EXERCISE OBJECTIVE: Reproduce each of the following rows verbatim, covering every one of them.

(Records from a collection)
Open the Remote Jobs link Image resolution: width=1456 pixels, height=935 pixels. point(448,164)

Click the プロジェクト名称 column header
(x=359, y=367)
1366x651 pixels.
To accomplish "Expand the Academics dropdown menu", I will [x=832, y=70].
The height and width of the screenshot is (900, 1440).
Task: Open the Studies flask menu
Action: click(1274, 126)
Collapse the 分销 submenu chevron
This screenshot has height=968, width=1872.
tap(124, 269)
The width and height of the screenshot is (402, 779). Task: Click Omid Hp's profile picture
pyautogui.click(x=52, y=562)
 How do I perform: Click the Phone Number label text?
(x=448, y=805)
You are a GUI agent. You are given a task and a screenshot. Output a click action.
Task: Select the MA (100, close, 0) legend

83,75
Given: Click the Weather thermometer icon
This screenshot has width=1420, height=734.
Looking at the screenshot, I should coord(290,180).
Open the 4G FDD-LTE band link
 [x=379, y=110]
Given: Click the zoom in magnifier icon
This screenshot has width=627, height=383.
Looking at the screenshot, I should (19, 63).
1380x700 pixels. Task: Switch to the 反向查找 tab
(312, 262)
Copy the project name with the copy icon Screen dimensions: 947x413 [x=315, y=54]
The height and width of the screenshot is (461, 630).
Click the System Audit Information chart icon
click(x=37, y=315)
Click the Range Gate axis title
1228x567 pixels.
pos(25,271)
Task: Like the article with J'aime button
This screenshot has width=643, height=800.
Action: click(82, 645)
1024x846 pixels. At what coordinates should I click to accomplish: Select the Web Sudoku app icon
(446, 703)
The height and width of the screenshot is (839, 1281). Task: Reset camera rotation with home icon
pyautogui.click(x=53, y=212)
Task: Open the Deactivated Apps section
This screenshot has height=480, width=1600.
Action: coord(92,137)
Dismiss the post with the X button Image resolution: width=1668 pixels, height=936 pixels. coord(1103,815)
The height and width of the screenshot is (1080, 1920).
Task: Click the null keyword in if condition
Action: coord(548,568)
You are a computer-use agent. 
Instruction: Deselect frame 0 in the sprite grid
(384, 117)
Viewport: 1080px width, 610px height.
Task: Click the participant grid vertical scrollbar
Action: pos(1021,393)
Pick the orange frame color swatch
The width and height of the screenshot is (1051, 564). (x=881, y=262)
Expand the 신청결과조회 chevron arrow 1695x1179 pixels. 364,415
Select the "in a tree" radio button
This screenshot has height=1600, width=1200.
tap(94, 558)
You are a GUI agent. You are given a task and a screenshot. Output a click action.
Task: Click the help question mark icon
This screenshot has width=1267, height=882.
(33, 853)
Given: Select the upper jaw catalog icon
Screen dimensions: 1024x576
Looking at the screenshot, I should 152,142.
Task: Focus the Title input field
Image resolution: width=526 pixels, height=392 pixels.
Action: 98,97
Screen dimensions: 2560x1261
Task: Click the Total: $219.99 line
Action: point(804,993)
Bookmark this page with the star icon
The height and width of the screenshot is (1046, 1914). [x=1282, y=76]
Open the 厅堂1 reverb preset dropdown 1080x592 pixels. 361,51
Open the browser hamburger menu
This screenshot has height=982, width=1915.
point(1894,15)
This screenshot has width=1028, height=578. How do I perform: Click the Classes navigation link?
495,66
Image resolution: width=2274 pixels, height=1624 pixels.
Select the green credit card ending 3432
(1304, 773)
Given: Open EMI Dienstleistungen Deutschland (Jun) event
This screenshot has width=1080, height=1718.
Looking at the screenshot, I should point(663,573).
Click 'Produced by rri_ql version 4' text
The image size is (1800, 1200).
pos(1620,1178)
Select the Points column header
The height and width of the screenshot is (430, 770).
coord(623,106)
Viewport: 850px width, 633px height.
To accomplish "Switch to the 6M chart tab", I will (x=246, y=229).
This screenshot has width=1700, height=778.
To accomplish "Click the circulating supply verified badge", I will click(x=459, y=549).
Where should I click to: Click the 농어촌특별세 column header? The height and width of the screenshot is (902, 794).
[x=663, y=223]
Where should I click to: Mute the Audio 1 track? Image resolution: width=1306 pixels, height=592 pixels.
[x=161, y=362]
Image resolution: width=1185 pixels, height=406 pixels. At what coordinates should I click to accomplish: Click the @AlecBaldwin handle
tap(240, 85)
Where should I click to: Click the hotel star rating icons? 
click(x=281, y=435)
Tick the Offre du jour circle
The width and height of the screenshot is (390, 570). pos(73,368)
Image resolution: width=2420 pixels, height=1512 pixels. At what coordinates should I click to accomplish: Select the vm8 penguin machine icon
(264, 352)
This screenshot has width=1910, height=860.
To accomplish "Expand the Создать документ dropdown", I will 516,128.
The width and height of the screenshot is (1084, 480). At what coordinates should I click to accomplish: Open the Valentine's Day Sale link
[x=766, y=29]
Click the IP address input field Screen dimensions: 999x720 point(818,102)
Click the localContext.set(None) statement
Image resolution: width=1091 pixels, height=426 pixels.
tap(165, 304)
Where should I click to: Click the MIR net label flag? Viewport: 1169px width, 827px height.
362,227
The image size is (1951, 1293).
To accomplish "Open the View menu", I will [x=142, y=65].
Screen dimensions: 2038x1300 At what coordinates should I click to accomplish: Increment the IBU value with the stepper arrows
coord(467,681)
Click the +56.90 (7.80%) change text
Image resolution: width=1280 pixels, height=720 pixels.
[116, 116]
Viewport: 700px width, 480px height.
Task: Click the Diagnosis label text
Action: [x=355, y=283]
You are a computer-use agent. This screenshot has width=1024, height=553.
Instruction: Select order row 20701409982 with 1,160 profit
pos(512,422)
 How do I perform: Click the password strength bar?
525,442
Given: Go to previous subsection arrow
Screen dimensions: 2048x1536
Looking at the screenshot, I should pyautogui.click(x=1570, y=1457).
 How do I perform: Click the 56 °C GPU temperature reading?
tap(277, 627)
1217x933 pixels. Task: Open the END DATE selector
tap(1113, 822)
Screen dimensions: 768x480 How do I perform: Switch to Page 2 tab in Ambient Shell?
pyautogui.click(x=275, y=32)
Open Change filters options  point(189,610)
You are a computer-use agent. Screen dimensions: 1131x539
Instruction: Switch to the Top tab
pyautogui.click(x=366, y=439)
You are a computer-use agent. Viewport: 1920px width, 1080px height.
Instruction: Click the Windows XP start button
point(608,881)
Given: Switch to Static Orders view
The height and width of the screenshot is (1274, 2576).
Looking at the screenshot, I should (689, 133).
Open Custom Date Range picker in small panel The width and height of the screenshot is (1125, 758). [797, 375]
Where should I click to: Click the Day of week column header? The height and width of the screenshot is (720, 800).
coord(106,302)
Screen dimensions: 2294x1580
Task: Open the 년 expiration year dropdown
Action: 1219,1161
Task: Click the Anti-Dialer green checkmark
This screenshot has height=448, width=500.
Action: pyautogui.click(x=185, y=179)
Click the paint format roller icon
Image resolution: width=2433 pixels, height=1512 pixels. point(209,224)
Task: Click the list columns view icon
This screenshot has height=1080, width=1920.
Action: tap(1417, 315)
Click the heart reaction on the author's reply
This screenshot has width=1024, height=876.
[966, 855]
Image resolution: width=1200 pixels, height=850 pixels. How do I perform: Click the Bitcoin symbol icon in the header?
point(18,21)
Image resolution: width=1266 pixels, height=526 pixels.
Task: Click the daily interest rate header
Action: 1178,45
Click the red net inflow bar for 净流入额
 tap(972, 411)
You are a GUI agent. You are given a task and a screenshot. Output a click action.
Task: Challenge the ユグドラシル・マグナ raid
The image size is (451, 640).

TASK ANSWER:
Open the Remote Jobs link Image resolution: width=1456 pixels, height=935 pixels. point(448,164)

Click the プロジェクト名称 column header
(x=359, y=367)
1366x651 pixels.
To accomplish "Expand the Academics dropdown menu", I will [x=832, y=70].
The height and width of the screenshot is (900, 1440).
Task: Open the Studies flask menu
Action: click(1274, 126)
Collapse the 分销 submenu chevron
This screenshot has height=968, width=1872.
tap(124, 269)
The width and height of the screenshot is (402, 779). Task: Click Omid Hp's profile picture
pyautogui.click(x=52, y=562)
 How do I perform: Click the Phone Number label text?
(x=448, y=805)
You are a GUI agent. You are given a task and a screenshot. Output a click action.
Task: Select the MA (100, close, 0) legend

83,75
Given: Click the Weather thermometer icon
This screenshot has width=1420, height=734.
Looking at the screenshot, I should coord(290,180).
Open the 4G FDD-LTE band link
 [x=379, y=110]
Given: Click the zoom in magnifier icon
This screenshot has width=627, height=383.
Looking at the screenshot, I should (19, 63).
1380x700 pixels. Task: Switch to the 反向查找 tab
(312, 262)
Copy the project name with the copy icon Screen dimensions: 947x413 [x=315, y=54]
The height and width of the screenshot is (461, 630).
Click the System Audit Information chart icon
click(x=37, y=315)
Click the Range Gate axis title
1228x567 pixels.
pos(25,271)
Task: Like the article with J'aime button
This screenshot has width=643, height=800.
Action: click(82, 645)
1024x846 pixels. At what coordinates should I click to accomplish: Select the Web Sudoku app icon
(446, 703)
The height and width of the screenshot is (839, 1281). Task: Reset camera rotation with home icon
pyautogui.click(x=53, y=212)
Task: Open the Deactivated Apps section
This screenshot has height=480, width=1600.
Action: coord(92,137)
Dismiss the post with the X button Image resolution: width=1668 pixels, height=936 pixels. coord(1103,815)
The height and width of the screenshot is (1080, 1920).
Task: Click the null keyword in if condition
Action: coord(548,568)
You are a computer-use agent. 
Instruction: Deselect frame 0 in the sprite grid
(384, 117)
Viewport: 1080px width, 610px height.
Task: Click the participant grid vertical scrollbar
Action: pos(1021,393)
Pick the orange frame color swatch
The width and height of the screenshot is (1051, 564). (x=881, y=262)
Expand the 신청결과조회 chevron arrow 1695x1179 pixels. 364,415
Select the "in a tree" radio button
This screenshot has height=1600, width=1200.
tap(94, 558)
You are a GUI agent. You are given a task and a screenshot. Output a click action.
Task: Click the help question mark icon
This screenshot has width=1267, height=882.
(33, 853)
Given: Select the upper jaw catalog icon
Screen dimensions: 1024x576
Looking at the screenshot, I should 152,142.
Task: Focus the Title input field
Image resolution: width=526 pixels, height=392 pixels.
Action: 98,97
Screen dimensions: 2560x1261
Task: Click the Total: $219.99 line
Action: point(804,993)
Bookmark this page with the star icon
The height and width of the screenshot is (1046, 1914). [x=1282, y=76]
Open the 厅堂1 reverb preset dropdown 1080x592 pixels. 361,51
Open the browser hamburger menu
This screenshot has height=982, width=1915.
point(1894,15)
This screenshot has width=1028, height=578. How do I perform: Click the Classes navigation link?
495,66
Image resolution: width=2274 pixels, height=1624 pixels.
Select the green credit card ending 3432
(1304, 773)
Given: Open EMI Dienstleistungen Deutschland (Jun) event
This screenshot has width=1080, height=1718.
Looking at the screenshot, I should point(663,573).
Click 'Produced by rri_ql version 4' text
The image size is (1800, 1200).
pos(1620,1178)
Select the Points column header
The height and width of the screenshot is (430, 770).
coord(623,106)
Viewport: 850px width, 633px height.
To accomplish "Switch to the 6M chart tab", I will (x=246, y=229).
This screenshot has width=1700, height=778.
To accomplish "Click the circulating supply verified badge", I will click(x=459, y=549).
Where should I click to: Click the 농어촌특별세 column header? The height and width of the screenshot is (902, 794).
[x=663, y=223]
Where should I click to: Mute the Audio 1 track? Image resolution: width=1306 pixels, height=592 pixels.
[x=161, y=362]
Image resolution: width=1185 pixels, height=406 pixels. At what coordinates should I click to accomplish: Click the @AlecBaldwin handle
tap(240, 85)
Where should I click to: Click the hotel star rating icons? 
click(x=281, y=435)
Tick the Offre du jour circle
The width and height of the screenshot is (390, 570). pos(73,368)
Image resolution: width=2420 pixels, height=1512 pixels. At what coordinates should I click to accomplish: Select the vm8 penguin machine icon
(264, 352)
This screenshot has width=1910, height=860.
To accomplish "Expand the Создать документ dropdown", I will 516,128.
The width and height of the screenshot is (1084, 480). At what coordinates should I click to accomplish: Open the Valentine's Day Sale link
[x=766, y=29]
Click the IP address input field Screen dimensions: 999x720 point(818,102)
Click the localContext.set(None) statement
Image resolution: width=1091 pixels, height=426 pixels.
tap(165, 304)
Where should I click to: Click the MIR net label flag? Viewport: 1169px width, 827px height.
362,227
The image size is (1951, 1293).
To accomplish "Open the View menu", I will [x=142, y=65].
Screen dimensions: 2038x1300 At what coordinates should I click to accomplish: Increment the IBU value with the stepper arrows
coord(467,681)
Click the +56.90 (7.80%) change text
Image resolution: width=1280 pixels, height=720 pixels.
[116, 116]
Viewport: 700px width, 480px height.
Task: Click the Diagnosis label text
Action: [x=355, y=283]
You are a computer-use agent. This screenshot has width=1024, height=553.
Instruction: Select order row 20701409982 with 1,160 profit
pos(512,422)
 How do I perform: Click the password strength bar?
525,442
Given: Go to previous subsection arrow
Screen dimensions: 2048x1536
Looking at the screenshot, I should pyautogui.click(x=1570, y=1457).
 How do I perform: Click the 56 °C GPU temperature reading?
tap(277, 627)
1217x933 pixels. Task: Open the END DATE selector
tap(1113, 822)
Screen dimensions: 768x480 How do I perform: Switch to Page 2 tab in Ambient Shell?
pyautogui.click(x=275, y=32)
Open Change filters options  point(189,610)
You are a computer-use agent. Screen dimensions: 1131x539
Instruction: Switch to the Top tab
pyautogui.click(x=366, y=439)
You are a computer-use agent. Viewport: 1920px width, 1080px height.
Instruction: Click the Windows XP start button
point(608,881)
Given: Switch to Static Orders view
The height and width of the screenshot is (1274, 2576).
Looking at the screenshot, I should (689, 133).
Open Custom Date Range picker in small panel The width and height of the screenshot is (1125, 758). [797, 375]
Where should I click to: Click the Day of week column header? The height and width of the screenshot is (720, 800).
coord(106,302)
Screen dimensions: 2294x1580
Task: Open the 년 expiration year dropdown
Action: 1219,1161
Task: Click the Anti-Dialer green checkmark
This screenshot has height=448, width=500.
Action: pyautogui.click(x=185, y=179)
Click the paint format roller icon
Image resolution: width=2433 pixels, height=1512 pixels. point(209,224)
Task: Click the list columns view icon
This screenshot has height=1080, width=1920.
Action: tap(1417, 315)
Click the heart reaction on the author's reply
This screenshot has width=1024, height=876.
[966, 855]
Image resolution: width=1200 pixels, height=850 pixels. How do I perform: Click the Bitcoin symbol icon in the header?
point(18,21)
Image resolution: width=1266 pixels, height=526 pixels.
Task: Click the daily interest rate header
Action: 1178,45
Click the red net inflow bar for 净流入额
 tap(972, 411)
You are a GUI agent. You are given a task and a screenshot. Output a click action.
Task: Challenge the ユグドラシル・マグナ raid
The image size is (451, 640).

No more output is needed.